Among the records below, find the lines with the word "will" and copy them.

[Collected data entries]
====
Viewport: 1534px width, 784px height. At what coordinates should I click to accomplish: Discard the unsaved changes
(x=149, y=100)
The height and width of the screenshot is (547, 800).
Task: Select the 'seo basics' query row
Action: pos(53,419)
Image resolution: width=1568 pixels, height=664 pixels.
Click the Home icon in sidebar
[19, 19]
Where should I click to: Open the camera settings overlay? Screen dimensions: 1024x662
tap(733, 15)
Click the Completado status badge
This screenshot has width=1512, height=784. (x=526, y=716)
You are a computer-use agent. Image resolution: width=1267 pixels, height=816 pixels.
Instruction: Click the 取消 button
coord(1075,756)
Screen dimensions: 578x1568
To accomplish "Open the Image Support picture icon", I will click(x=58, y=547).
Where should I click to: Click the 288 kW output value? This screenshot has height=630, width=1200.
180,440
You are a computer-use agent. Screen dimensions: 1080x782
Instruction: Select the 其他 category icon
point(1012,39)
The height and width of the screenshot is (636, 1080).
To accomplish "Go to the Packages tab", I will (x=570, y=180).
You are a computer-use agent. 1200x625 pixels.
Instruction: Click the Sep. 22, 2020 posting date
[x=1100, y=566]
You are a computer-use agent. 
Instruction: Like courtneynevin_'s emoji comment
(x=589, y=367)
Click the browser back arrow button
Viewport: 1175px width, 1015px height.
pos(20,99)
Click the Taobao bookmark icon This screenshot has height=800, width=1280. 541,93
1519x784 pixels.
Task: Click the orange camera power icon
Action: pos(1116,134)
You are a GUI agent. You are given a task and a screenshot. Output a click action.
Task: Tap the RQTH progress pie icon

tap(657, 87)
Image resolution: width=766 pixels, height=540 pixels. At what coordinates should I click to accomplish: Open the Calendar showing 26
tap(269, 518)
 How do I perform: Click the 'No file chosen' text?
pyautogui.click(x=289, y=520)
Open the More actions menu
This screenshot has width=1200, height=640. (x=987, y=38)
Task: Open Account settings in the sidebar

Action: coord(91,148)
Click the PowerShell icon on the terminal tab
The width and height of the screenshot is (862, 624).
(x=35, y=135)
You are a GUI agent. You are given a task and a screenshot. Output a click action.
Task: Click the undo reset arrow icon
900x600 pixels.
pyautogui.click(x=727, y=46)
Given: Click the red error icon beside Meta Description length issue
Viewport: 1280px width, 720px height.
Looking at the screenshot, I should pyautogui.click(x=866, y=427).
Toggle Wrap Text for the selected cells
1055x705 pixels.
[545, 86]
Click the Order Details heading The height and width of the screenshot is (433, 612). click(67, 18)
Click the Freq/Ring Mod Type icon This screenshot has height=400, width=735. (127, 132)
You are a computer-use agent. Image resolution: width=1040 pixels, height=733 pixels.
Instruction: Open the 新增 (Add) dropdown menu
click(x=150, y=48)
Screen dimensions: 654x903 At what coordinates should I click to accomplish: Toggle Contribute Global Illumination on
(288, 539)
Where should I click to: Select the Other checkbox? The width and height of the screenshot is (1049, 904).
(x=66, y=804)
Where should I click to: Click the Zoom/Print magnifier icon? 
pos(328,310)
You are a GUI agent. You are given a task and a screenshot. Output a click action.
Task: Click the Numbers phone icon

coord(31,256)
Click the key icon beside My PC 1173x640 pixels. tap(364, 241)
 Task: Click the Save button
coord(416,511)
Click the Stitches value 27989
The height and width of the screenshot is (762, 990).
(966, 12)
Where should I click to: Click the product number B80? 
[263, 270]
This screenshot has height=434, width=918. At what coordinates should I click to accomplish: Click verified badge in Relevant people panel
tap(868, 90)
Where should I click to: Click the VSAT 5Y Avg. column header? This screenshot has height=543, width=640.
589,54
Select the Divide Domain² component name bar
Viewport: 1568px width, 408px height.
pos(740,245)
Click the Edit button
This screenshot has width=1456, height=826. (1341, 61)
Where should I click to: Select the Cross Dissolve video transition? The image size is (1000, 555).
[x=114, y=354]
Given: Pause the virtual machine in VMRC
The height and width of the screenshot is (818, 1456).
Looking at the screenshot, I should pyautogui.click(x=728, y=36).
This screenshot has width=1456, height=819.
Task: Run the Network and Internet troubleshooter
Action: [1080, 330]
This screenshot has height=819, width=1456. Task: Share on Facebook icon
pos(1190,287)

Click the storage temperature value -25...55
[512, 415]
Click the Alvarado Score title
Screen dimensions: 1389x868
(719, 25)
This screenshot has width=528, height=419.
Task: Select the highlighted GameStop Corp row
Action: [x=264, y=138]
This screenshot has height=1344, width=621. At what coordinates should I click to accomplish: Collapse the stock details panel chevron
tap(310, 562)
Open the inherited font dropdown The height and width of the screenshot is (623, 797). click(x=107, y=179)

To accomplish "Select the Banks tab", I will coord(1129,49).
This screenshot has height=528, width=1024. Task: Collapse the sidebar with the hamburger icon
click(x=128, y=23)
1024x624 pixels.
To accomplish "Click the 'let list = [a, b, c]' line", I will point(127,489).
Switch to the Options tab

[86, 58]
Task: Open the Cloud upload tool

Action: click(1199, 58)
====
ANSWER TO THIS EXERCISE:
To accomplish "Open the Image Support picture icon", I will click(x=58, y=547).
To accomplish "Go to the Packages tab", I will (x=570, y=180).
To accomplish "Select the Banks tab", I will coord(1129,49).
To accomplish "Click the 'let list = [a, b, c]' line", I will point(127,489).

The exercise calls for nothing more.